Giovanni di Bicci resolved these difficulties with a simple structural correction, and in doing so revealed at once what was to be the genius of the Medici family: its manipulation of people within organizational structures — first financial, but later social and political too. Each branch was to be a separate company. The shareholders were: the branch director, to the tune of something between 10 and 40 percent, and then the Medici bank for the rest. Not the Medici family personally, and not the Florence branch, which had the same status as the other branches, but rather a separate holding company located in a separate office in Florence. In this way, a large number of capital-bearing partners could be brought in — one or two in each branch and one or two more important figures in the holding — without the Medici themselves ever losing control of either the parts or the whole.

A branch director would receive expenses and a considerably larger percentage of the profits than his own share of the investment would appear to warrant. This to motivate him. In return, he was obliged under contract to live in his branch’s city and to observe the rules enforced by the holding company: Don’t lend more than 300 florins to cardinals; to courtiers no more than 200; don’t give credit to any Roman merchant, unreliable; nor to feudal barons, not even if they give you security (barons are a law unto themselves); and never, never lend money to Germans, since their courts won’t respect your claim if, or rather when, things go wrong.

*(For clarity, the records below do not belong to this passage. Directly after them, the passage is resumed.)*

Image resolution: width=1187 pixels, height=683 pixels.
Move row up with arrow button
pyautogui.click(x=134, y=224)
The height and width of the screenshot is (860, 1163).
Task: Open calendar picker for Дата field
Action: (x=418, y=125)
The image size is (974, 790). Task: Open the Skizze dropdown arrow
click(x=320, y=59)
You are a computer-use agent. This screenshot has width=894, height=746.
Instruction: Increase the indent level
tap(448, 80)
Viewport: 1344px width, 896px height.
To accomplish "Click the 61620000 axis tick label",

Between cashiers, letter writers, messenger boys, and managers, there were about four to eight people in each branch — all working, eating, and sleeping in the same building, sharing the same one or two servants, slaves, and horses. The holding company in Florence was responsible for all hirings and firings. And salaries. Otherwise, who knows what complicity might arise between a branch director and his staff in a distant city? In addition to the official ledgers, there was also a “secret book” in which the director wrote down such things as the discretionary deposits of clients who wished to remain anonymous. And salaries. No one must know another’s salary. There must be no opportunity for private gripes and local conspiracies against the head office. The secret book was made of parchment, not paper, to last longer, and kept under lock and key, often in the director’s bedroom. Once a year it would be taken to Florence for discussion. Above all, each branch dealt with the others as with any other company. Each was part of a whole, but simultaneously in competition; each running its own show, but under observation. Thus the Medici learned the techniques they would later apply in the political sphere: Divide, be reasonably generous, and rule.